Work order: Could you return every line of the records below that contains the word "will"?
>>>
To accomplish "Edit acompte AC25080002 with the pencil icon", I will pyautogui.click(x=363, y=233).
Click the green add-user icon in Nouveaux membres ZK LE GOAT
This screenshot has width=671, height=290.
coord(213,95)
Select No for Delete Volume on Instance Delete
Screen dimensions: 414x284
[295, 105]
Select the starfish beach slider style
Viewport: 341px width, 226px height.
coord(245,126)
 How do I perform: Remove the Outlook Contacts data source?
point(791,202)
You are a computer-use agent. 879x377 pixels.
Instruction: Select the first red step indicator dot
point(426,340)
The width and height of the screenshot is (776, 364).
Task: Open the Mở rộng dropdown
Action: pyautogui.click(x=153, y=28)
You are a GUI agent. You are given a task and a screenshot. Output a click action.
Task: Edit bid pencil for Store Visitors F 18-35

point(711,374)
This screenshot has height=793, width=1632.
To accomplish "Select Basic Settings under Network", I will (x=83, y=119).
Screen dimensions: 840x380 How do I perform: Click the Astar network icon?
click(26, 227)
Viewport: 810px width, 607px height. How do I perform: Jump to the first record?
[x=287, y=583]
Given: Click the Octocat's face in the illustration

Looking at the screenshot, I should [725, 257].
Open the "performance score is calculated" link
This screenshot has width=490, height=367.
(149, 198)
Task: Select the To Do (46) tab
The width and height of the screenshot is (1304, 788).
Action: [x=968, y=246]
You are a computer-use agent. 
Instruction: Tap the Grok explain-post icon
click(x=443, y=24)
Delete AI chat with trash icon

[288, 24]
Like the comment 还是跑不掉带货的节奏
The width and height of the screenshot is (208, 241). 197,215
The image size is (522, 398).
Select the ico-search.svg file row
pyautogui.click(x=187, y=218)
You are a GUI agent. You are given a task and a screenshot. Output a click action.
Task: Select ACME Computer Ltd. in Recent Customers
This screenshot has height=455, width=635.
<<<
Result of this task:
To accomplish "Edit acompte AC25080002 with the pencil icon", I will pyautogui.click(x=363, y=233).
To accomplish "Select Basic Settings under Network", I will (x=83, y=119).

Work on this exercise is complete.